# Youth Hunt



## Joe Archer (Mar 29, 2000)

Thank you. Thank all of you selfish people who post on this QDM section. I am officially "off the fence" and am not in favor of QDM. This is the only section that I have read such negative BS on rationale for the youth hunt. It all has one familiar, stinky theme... "I want the bigger bucks for myself." Look at other sections and you can see for yourselves that there is a stinking correlation between QDM advocates and negative posts towards the youth hunt. You should all be ashamed of yourselves! If not, I am ashamed of enough for all of us. Ashamed enough to say that I will NEVER listen to anything you say about QDM. If you want to thin out the herd, just open up unlimited over the counter doe permits everywhere in Michigan. Where I hunt in what was 452 last year, there are barely a handful of doe left for breeding stock.

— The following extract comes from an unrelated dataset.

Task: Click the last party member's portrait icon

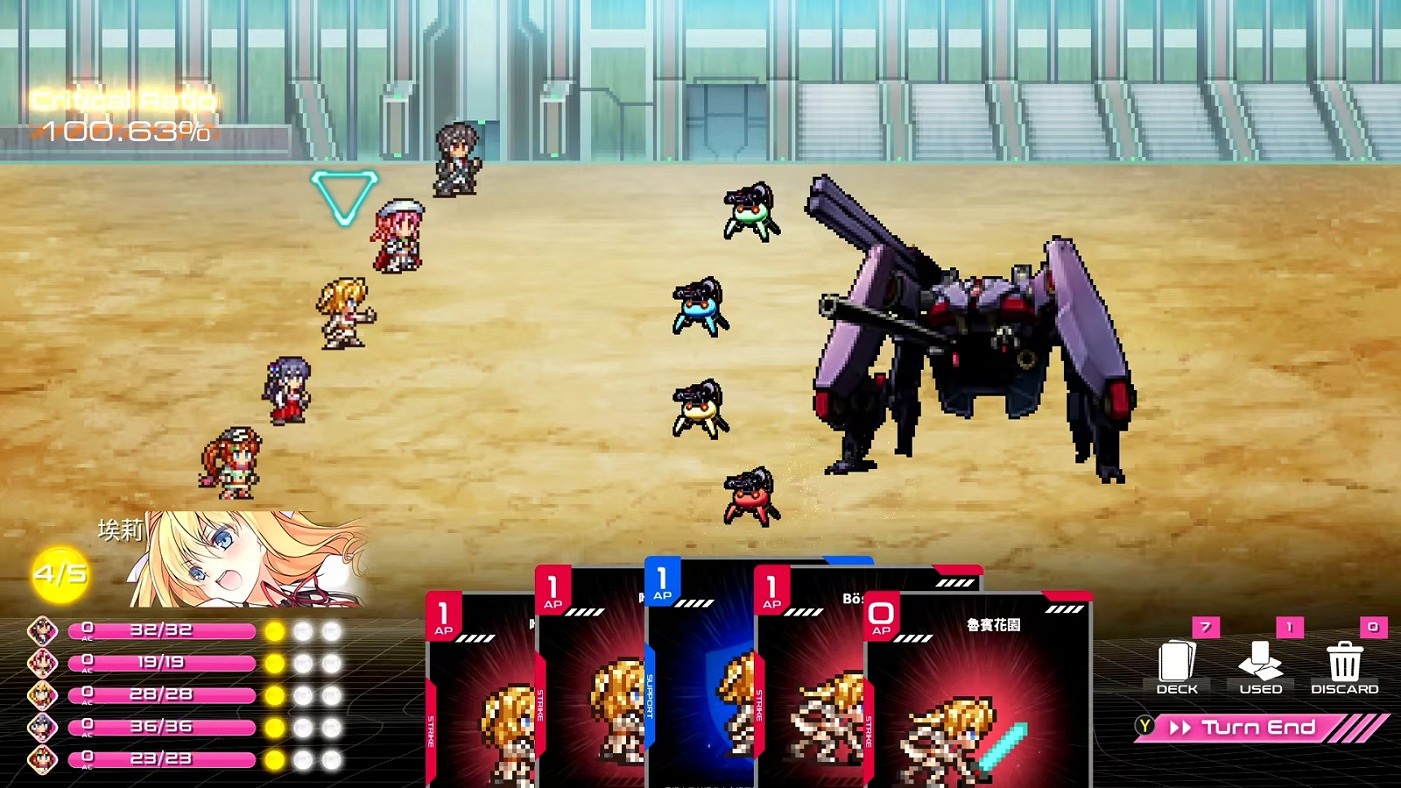Action: pos(42,758)
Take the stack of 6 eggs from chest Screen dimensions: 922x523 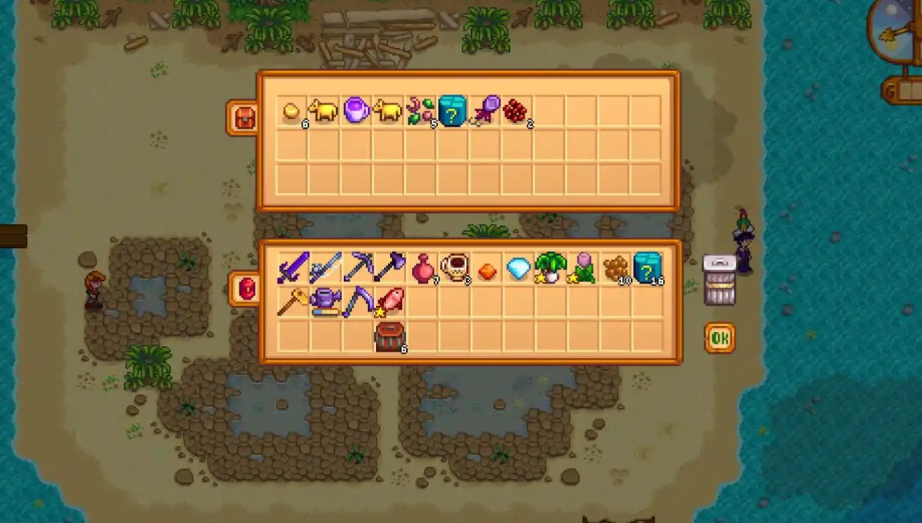click(291, 111)
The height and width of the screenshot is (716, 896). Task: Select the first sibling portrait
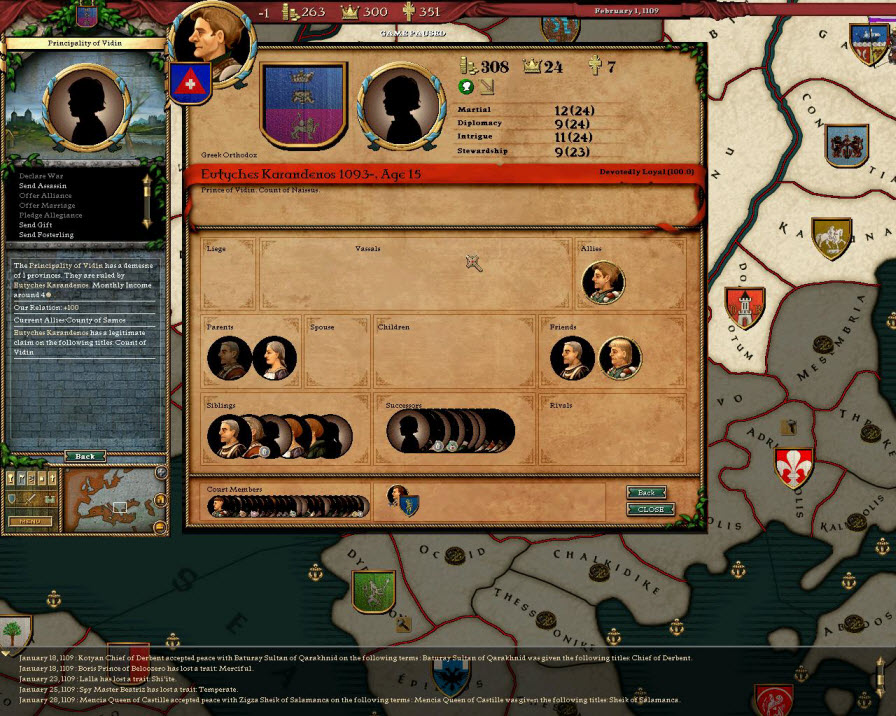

I would not allow my son to harvest a doe this past youth season because I am fearful of complete obliteration of the herd in my area. You don't care about the deer herd! All you care about is more and larger racks. After reading through this post, that fact is disgustingly clear. <----<<<


----------



## bwiltse (Jan 18, 2000)

Joe, I'm proud to be a lifetime QDMA member and of the many things that the organization has done to benefit the whitetail deer. Also, I don't know where the big buck tag comes from. For those who may be interested, Quality Deer Management falls somewhere between Traditional Deer Management and Trophy Deer Management. If you're joining QDM in order to harvest record book bucks, then you're going to be greatly disappointed.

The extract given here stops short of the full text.